From the given diagram, in which ABCD is a parallelogram, ABL is a line segment and E is mid-point of BC.
Prove that: 
(i) ΔDCE ≅ ΔLBE 
(ii) AB = BL.
(iii) AL = 2DC

Answer 1

Given: ABCD is a parallelogram in which is the mid-point of BC.
We need to prove that
(i) ΔDCE ≅ ΔLBE 
(ii) AB = BL.
(iii) AL = 2DC

(i) In  ΔDCE and ΔLBE
∠DCE = ∠EBL   ...[DC || AB, alternate angels]
CE = EB             ...[ E is the midpoint of BC]
∠DEC= ∠LEB    ...[ vertically opposite angels]
∴ By Angel-SIde-Angel Criterion of congruence, we have,
 ΔDCE ≅ ΔLBE
The corresponding parts of the congruent triangles are congruent.
∴ DC= LB        ...[ c. p. c .t]       ....(1)
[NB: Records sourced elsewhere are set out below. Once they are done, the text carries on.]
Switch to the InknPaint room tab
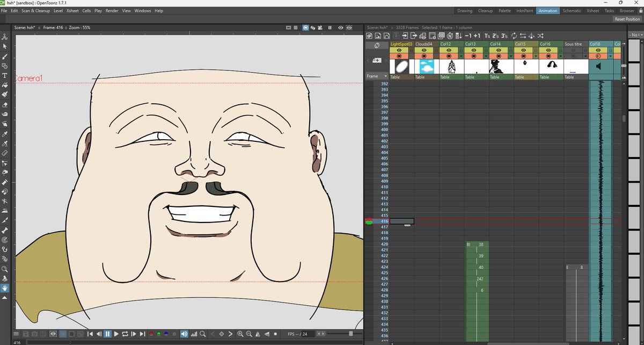Viewport: 644px width, 345px height. tap(525, 11)
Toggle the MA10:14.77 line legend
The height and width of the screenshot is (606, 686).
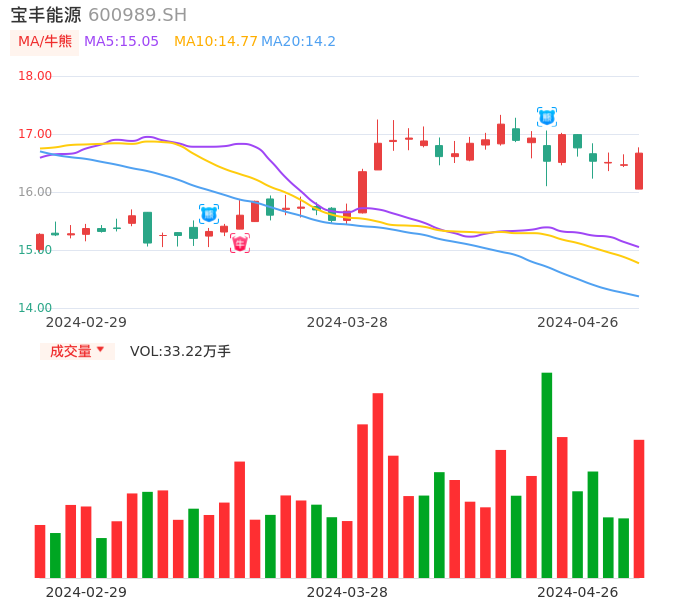pyautogui.click(x=215, y=41)
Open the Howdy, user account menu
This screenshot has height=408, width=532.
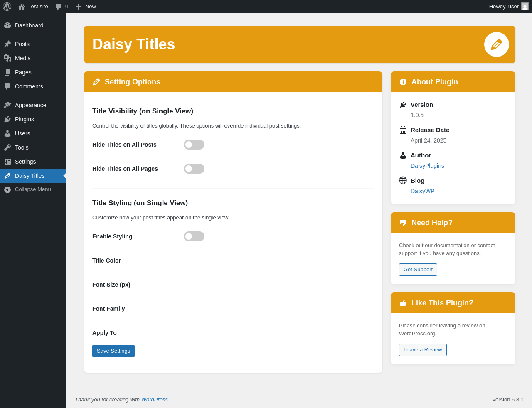[504, 7]
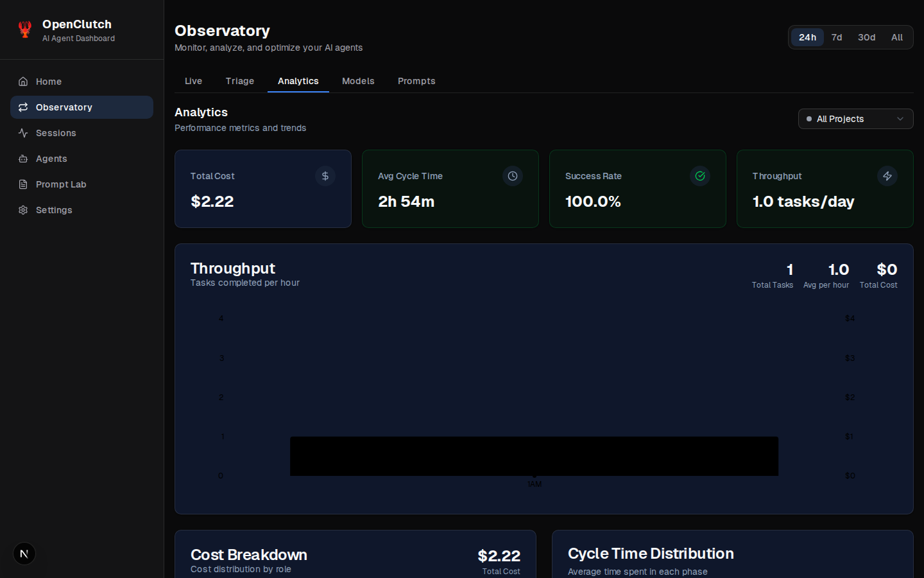Click the Agents robot icon

click(23, 159)
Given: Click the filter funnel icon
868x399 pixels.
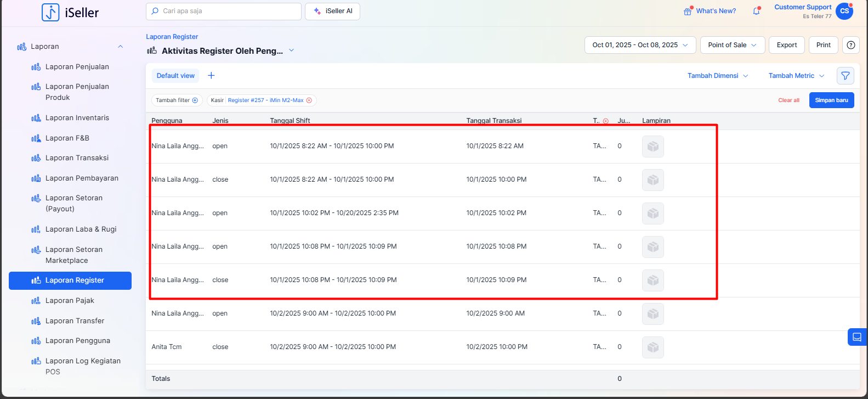Looking at the screenshot, I should click(845, 76).
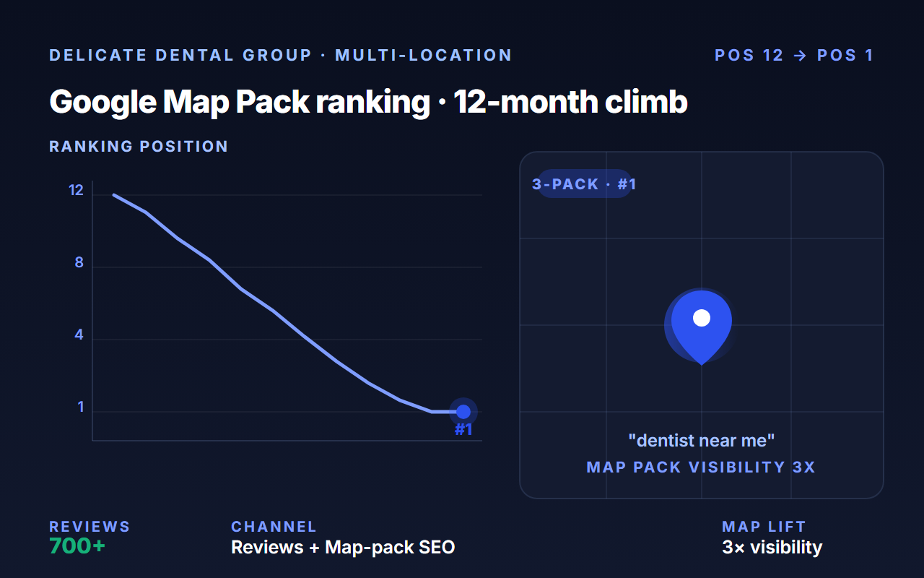This screenshot has height=578, width=924.
Task: Select the #1 endpoint marker on chart
Action: 463,412
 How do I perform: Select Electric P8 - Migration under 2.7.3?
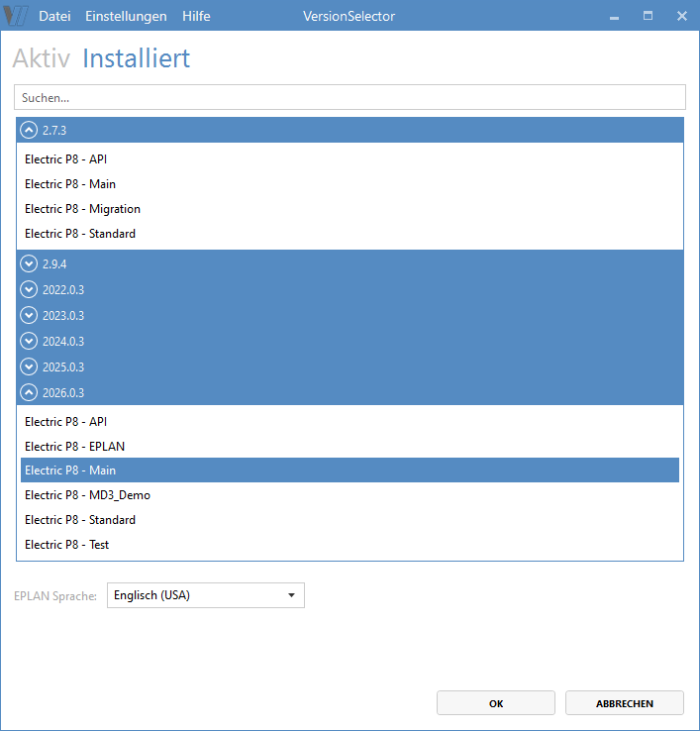[82, 209]
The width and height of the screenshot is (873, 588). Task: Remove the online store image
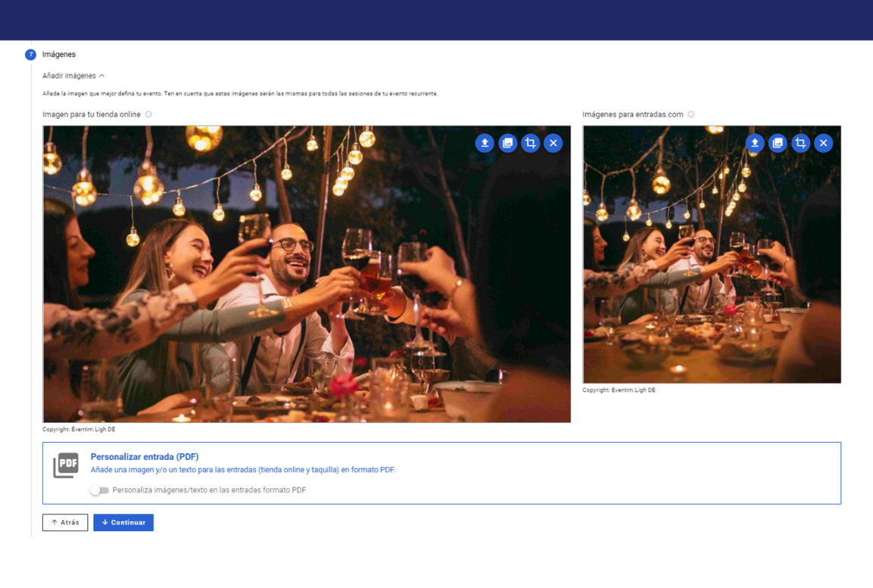[553, 143]
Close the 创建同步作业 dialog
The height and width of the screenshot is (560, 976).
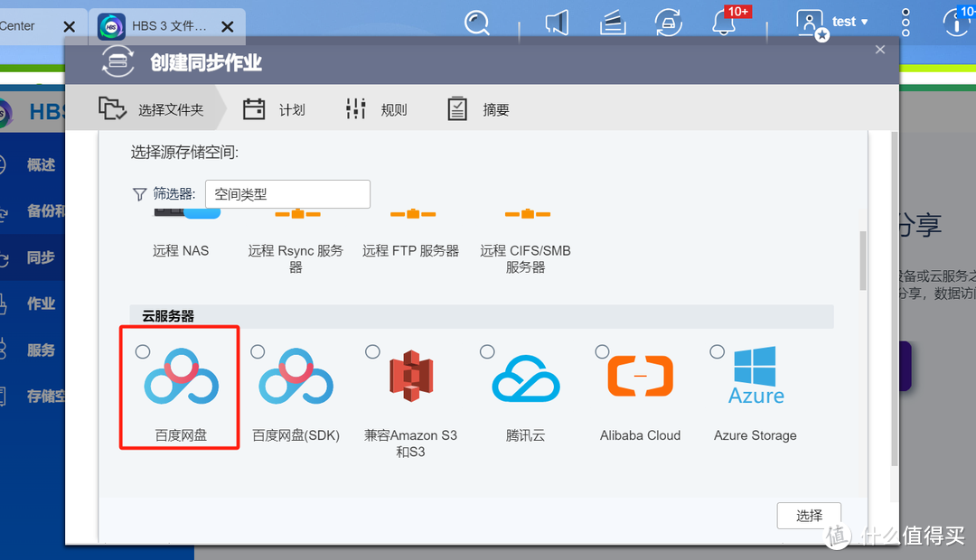(880, 51)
(ii) DC= AB  ...[ opposite sides of a parallelogram]...(2)
From ( 1 ) and ( 2 ), Ab = BL                      ...(3)

(iii) Al =  AB+ BL                                      ... (4)    
From (3) and (4), Al = AB + AB
⇒AL = 2AB
⇒AL = 2DC                    ...[ From (2) ]